• DOCUMENT EXCERPT
---------------
On This Day
17 January: Anne Queffélec Was Born

Known for her even temperament and light, brilliant style of playing, Anne Queffélec has received international acclaim for her performances of French music and the keyboard works of Bach, Scarlatti, and Mozart. Queffélec is equally comfortable with the music of Schubert and an advocate of music ranging from Satie to Shostakovich.

Anne Queffélec Plays Satie’s Gnossienne No. 1

Childhood

Anne Queffélec

Anne Queffélec

Born on 17 January 1948 in Paris, Anne is the daughter of Henri Queffélec, considered the great maritime novelist in France of the 20th century. He was the author of more than 80 books inspired by his native Brittany and by the sea. Her mother prepared all the manuscripts and acted as a literary agent for her husband.

As Queffélec delightedly explained, growing up in the post-war era which discovered the illusory consumer society, “my parents resisted modernity, including cars, refrigerators, and television. I grew up in a prehistoric cave, but in the cave, there was a piano and books, lots of books.” According to Queffélec, her parents were extremely cultivated, generous, and humanist and instilled in her intangible moral, artistic, and spiritual values.

Anne Queffélec Plays Bach & Handel (trans.)
---------------
• PROBLEMS TO WORK ON
**a.** Translate this sentence from the article on Anne Queffélec into Spanish: "He was the author of more than 80 books inspired by his native Brittany and by the sea."
**b.** Reproduce the passage of the article on Anne Queffélec from "On This Day" to "Satie to Shostakovich.", keeping every word and punctuation mark unchanged.

• STORED DATA
---------------
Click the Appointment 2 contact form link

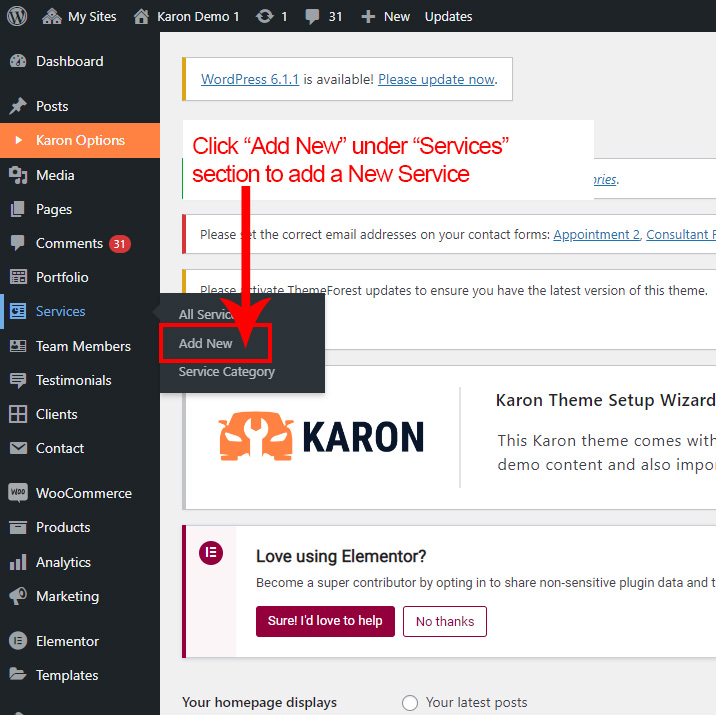(x=596, y=235)

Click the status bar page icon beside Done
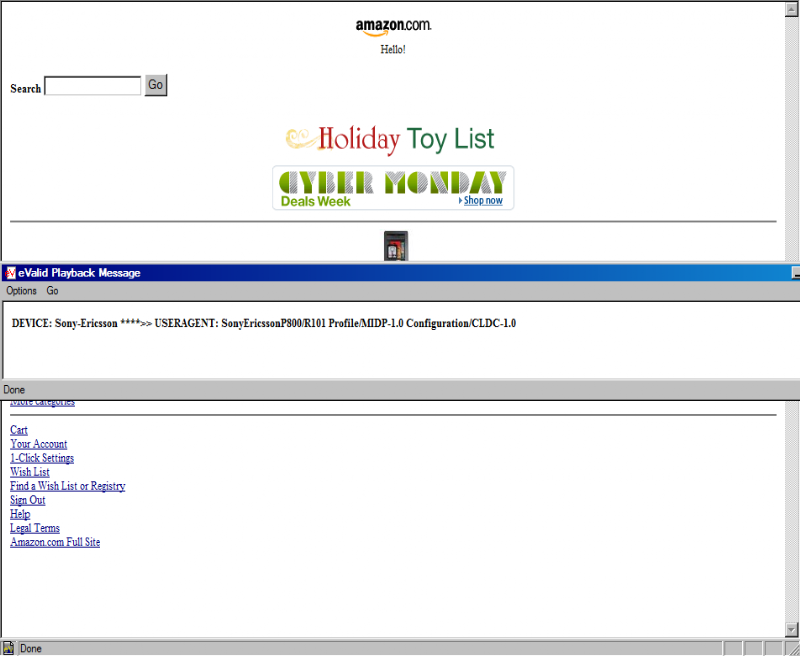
---------------
• THE RESULTS
**a.** Fue autor de más de 80 libros inspirados en su Bretaña natal y en el mar.

**b.**
On This Day
17 January: Anne Queffélec Was Born

Known for her even temperament and light, brilliant style of playing, Anne Queffélec has received international acclaim for her performances of French music and the keyboard works of Bach, Scarlatti, and Mozart. Queffélec is equally comfortable with the music of Schubert and an advocate of music ranging from Satie to Shostakovich.